[Item coordinate data]
***
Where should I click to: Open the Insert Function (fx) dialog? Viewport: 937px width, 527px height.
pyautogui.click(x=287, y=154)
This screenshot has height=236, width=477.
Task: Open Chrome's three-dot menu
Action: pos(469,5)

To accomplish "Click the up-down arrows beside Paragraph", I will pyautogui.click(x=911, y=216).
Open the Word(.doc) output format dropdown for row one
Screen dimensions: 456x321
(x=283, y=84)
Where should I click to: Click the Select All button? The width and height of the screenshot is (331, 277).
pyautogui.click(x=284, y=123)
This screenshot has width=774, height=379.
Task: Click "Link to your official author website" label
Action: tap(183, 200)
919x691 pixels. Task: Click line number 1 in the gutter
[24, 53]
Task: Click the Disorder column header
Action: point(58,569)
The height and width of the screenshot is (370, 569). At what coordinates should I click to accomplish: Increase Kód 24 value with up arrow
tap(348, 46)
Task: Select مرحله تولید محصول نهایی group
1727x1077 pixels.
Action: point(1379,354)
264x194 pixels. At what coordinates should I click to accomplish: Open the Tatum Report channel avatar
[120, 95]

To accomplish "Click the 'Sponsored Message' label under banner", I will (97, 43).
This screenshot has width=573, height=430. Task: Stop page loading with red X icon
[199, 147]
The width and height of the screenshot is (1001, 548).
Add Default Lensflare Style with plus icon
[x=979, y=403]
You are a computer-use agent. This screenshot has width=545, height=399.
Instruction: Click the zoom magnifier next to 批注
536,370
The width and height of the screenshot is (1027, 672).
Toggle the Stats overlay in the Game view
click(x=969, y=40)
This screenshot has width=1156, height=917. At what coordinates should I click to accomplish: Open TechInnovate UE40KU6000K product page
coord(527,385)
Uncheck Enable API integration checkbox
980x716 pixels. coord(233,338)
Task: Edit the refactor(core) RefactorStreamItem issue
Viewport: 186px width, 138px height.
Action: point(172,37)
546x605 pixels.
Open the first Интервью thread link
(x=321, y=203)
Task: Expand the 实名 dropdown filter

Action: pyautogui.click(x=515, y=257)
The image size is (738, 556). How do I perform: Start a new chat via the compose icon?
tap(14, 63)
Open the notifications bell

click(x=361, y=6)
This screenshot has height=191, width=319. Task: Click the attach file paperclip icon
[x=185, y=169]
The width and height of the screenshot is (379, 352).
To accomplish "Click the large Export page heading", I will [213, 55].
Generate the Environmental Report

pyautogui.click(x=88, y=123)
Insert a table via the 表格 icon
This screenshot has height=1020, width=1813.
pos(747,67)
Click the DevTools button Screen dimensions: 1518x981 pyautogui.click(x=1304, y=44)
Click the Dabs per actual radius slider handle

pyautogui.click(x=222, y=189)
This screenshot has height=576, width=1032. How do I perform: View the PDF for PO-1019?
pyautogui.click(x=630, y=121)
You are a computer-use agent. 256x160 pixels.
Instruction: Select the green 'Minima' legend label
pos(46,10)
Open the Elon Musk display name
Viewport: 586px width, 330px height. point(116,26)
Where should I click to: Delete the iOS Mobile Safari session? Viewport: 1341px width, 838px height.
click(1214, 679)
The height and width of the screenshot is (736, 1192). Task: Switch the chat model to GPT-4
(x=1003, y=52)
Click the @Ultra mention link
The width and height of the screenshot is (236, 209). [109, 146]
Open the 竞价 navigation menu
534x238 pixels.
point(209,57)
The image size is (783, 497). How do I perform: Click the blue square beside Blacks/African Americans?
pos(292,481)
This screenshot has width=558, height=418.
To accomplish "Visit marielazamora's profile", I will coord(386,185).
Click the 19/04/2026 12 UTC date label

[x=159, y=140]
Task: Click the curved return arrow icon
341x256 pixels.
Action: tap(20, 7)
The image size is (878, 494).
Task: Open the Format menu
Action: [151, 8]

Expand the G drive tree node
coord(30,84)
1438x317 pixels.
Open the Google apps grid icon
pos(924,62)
***
▸ **Problem to solve**: Copy out all of the rows above line for line, without altering anything.

▸ **Exercise output**:
Where should I click to: Open the Insert Function (fx) dialog? Viewport: 937px width, 527px height.
pyautogui.click(x=287, y=154)
This screenshot has height=236, width=477.
Task: Open Chrome's three-dot menu
Action: pos(469,5)

To accomplish "Click the up-down arrows beside Paragraph", I will pyautogui.click(x=911, y=216).
Open the Word(.doc) output format dropdown for row one
Screen dimensions: 456x321
(x=283, y=84)
Where should I click to: Click the Select All button? The width and height of the screenshot is (331, 277).
pyautogui.click(x=284, y=123)
This screenshot has width=774, height=379.
Task: Click "Link to your official author website" label
Action: tap(183, 200)
919x691 pixels. Task: Click line number 1 in the gutter
[24, 53]
Task: Click the Disorder column header
Action: point(58,569)
The height and width of the screenshot is (370, 569). At what coordinates should I click to accomplish: Increase Kód 24 value with up arrow
tap(348, 46)
Task: Select مرحله تولید محصول نهایی group
1727x1077 pixels.
Action: point(1379,354)
264x194 pixels. At what coordinates should I click to accomplish: Open the Tatum Report channel avatar
[120, 95]

To accomplish "Click the 'Sponsored Message' label under banner", I will (97, 43).
This screenshot has width=573, height=430. Task: Stop page loading with red X icon
[199, 147]
The width and height of the screenshot is (1001, 548).
Add Default Lensflare Style with plus icon
[x=979, y=403]
You are a computer-use agent. This screenshot has width=545, height=399.
Instruction: Click the zoom magnifier next to 批注
536,370
The width and height of the screenshot is (1027, 672).
Toggle the Stats overlay in the Game view
click(x=969, y=40)
This screenshot has width=1156, height=917. At what coordinates should I click to accomplish: Open TechInnovate UE40KU6000K product page
coord(527,385)
Uncheck Enable API integration checkbox
980x716 pixels. coord(233,338)
Task: Edit the refactor(core) RefactorStreamItem issue
Viewport: 186px width, 138px height.
Action: point(172,37)
546x605 pixels.
Open the first Интервью thread link
(x=321, y=203)
Task: Expand the 实名 dropdown filter

Action: pyautogui.click(x=515, y=257)
The image size is (738, 556). How do I perform: Start a new chat via the compose icon?
tap(14, 63)
Open the notifications bell

click(x=361, y=6)
This screenshot has height=191, width=319. Task: Click the attach file paperclip icon
[x=185, y=169]
The width and height of the screenshot is (379, 352).
To accomplish "Click the large Export page heading", I will [213, 55].
Generate the Environmental Report

pyautogui.click(x=88, y=123)
Insert a table via the 表格 icon
This screenshot has height=1020, width=1813.
pos(747,67)
Click the DevTools button Screen dimensions: 1518x981 pyautogui.click(x=1304, y=44)
Click the Dabs per actual radius slider handle

pyautogui.click(x=222, y=189)
This screenshot has height=576, width=1032. How do I perform: View the PDF for PO-1019?
pyautogui.click(x=630, y=121)
You are a computer-use agent. 256x160 pixels.
Instruction: Select the green 'Minima' legend label
pos(46,10)
Open the Elon Musk display name
Viewport: 586px width, 330px height. point(116,26)
Where should I click to: Delete the iOS Mobile Safari session? Viewport: 1341px width, 838px height.
click(1214, 679)
The height and width of the screenshot is (736, 1192). Task: Switch the chat model to GPT-4
(x=1003, y=52)
Click the @Ultra mention link
The width and height of the screenshot is (236, 209). [109, 146]
Open the 竞价 navigation menu
534x238 pixels.
point(209,57)
The image size is (783, 497). How do I perform: Click the blue square beside Blacks/African Americans?
pos(292,481)
This screenshot has width=558, height=418.
To accomplish "Visit marielazamora's profile", I will coord(386,185).
Click the 19/04/2026 12 UTC date label

[x=159, y=140]
Task: Click the curved return arrow icon
341x256 pixels.
Action: tap(20, 7)
The image size is (878, 494).
Task: Open the Format menu
Action: [151, 8]

Expand the G drive tree node
coord(30,84)
1438x317 pixels.
Open the Google apps grid icon
pos(924,62)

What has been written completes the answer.